I ragazzi di Capeside hanno perso il loro amico sognatore. James Van Der Beek, l’attore che ha interpretato Dawson Leery in “Dawson’s Creek”, è morto all’età di 48 anni. Lo ha reso noto il sito TMZ, poco prima che la moglie Kimberly confermasse la notizia sui social. Non è stata specificata la causa del decesso, ma Van Der Beek era da tempo malato di cancro. Con lui se ne va un pezzo dell’adolescenza dei Millennials, che tra il 1998 e il 2003, per sei stagioni, hanno seguito le vicende sentimentali e familiari del quartetto cresciuto nella fittizia cittadina balneare del Massachusetts.

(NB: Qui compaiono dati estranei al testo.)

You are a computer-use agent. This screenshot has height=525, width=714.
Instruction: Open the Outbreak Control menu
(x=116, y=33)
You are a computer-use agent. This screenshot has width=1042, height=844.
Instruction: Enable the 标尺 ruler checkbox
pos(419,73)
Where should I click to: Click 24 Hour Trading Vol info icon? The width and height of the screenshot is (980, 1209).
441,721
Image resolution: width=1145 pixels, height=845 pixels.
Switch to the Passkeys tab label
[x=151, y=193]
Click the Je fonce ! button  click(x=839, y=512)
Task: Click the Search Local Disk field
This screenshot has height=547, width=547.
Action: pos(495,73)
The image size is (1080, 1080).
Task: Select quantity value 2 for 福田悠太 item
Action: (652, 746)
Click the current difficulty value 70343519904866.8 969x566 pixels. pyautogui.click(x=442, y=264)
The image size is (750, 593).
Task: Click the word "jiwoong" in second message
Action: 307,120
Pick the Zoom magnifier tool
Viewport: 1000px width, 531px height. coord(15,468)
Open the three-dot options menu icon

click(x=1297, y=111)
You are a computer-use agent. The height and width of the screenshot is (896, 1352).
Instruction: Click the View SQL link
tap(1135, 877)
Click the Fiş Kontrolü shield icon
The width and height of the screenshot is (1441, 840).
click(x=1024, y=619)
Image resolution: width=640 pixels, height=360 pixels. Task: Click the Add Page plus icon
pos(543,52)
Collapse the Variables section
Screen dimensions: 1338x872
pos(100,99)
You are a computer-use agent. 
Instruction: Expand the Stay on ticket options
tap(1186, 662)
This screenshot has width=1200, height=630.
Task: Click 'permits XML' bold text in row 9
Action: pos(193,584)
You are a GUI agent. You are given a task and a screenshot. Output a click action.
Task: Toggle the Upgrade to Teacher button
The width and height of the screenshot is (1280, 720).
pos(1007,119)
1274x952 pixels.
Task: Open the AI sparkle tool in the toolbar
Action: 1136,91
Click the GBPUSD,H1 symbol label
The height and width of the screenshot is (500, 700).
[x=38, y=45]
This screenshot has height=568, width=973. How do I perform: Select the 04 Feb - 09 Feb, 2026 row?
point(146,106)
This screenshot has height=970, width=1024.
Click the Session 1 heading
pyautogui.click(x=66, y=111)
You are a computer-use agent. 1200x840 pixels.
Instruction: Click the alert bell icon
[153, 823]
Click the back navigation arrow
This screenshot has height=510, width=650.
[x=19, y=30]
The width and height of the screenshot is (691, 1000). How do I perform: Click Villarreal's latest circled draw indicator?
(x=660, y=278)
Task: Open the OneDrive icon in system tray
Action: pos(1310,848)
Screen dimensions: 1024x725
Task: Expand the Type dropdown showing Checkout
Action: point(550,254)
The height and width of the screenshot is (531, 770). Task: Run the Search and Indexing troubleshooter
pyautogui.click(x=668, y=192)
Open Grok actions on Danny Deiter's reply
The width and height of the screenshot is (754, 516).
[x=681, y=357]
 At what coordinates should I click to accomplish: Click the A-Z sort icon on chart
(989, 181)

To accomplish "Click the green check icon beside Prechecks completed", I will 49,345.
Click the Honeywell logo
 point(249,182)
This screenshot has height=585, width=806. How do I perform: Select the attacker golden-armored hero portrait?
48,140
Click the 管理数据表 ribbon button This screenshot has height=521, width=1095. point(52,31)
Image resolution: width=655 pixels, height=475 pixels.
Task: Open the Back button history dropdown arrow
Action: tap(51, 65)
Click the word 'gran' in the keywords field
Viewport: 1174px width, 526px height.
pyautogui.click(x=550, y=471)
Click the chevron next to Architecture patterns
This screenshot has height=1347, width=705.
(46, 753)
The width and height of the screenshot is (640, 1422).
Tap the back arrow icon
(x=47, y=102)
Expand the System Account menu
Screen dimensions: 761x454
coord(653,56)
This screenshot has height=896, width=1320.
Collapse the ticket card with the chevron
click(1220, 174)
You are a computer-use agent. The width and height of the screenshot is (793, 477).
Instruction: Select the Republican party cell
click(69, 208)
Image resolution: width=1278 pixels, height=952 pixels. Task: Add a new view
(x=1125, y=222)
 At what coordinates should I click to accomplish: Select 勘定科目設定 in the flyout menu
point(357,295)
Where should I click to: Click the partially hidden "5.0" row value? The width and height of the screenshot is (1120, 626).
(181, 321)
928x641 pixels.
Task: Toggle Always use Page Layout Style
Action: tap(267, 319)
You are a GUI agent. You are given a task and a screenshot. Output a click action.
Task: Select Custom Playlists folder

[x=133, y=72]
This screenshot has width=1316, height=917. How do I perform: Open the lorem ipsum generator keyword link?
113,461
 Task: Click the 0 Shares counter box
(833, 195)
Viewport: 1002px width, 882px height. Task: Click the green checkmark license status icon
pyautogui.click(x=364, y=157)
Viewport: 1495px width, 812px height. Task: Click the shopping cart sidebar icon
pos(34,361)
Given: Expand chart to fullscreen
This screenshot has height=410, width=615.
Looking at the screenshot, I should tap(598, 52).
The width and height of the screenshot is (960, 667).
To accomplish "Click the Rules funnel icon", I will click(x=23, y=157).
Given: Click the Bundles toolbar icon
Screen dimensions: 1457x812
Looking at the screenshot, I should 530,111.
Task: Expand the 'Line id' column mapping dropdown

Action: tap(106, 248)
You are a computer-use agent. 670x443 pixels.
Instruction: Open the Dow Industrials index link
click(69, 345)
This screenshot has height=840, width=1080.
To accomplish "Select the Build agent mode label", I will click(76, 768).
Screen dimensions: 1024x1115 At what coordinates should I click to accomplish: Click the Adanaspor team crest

Il successo con “Dawson’s Creek”
Nato l’8 marzo 1977 a Cheshire, James Van Der Beek inizia a recitare giovanissimo. A 13 anni veste già i panni di Danny Zuko nella produzione teatrale di “Grease” presso la sua città natale, e poco dopo prende parte a diversi spettacoli off-Broadway. L’esordio al cinema risale al 1995 con “Angus”, ma è nel 1998 che la sua vita cambia, quando gli viene affidato il ruolo di Dawson Leery nella serie tv dell’emittente The WB, andata in onda in Italia prima su Tele+ Bianco, poi su Italia 1. Dawson è biondo, ha un sorriso rassicurante, è il tipico ragazzo che aiuta le signore anziane ad attraversare la strada. Ha una famiglia apparentemente perfetta, sogna di fare il regista ed è un inguaribile romantico. Parla tanto Dawson, e sulle questioni di cuore si arrovella persino di più. A raccogliere i suoi sfoghi e a tentare di riportarlo con i piedi per terra è l’amica d’infanzia Joey (interpretata da Katie Holmes). Lei lo ama da sempre, ma lui, preso com’è da Jen, l’avvenente biondina arrivata da New York, fatica ad accorgersene. Quando finalmente capisce di ricambiare i suoi sentimenti, inizia una tormentata storia d’amore che tiene incollati davanti allo schermo milioni di fan in tutto il mondo.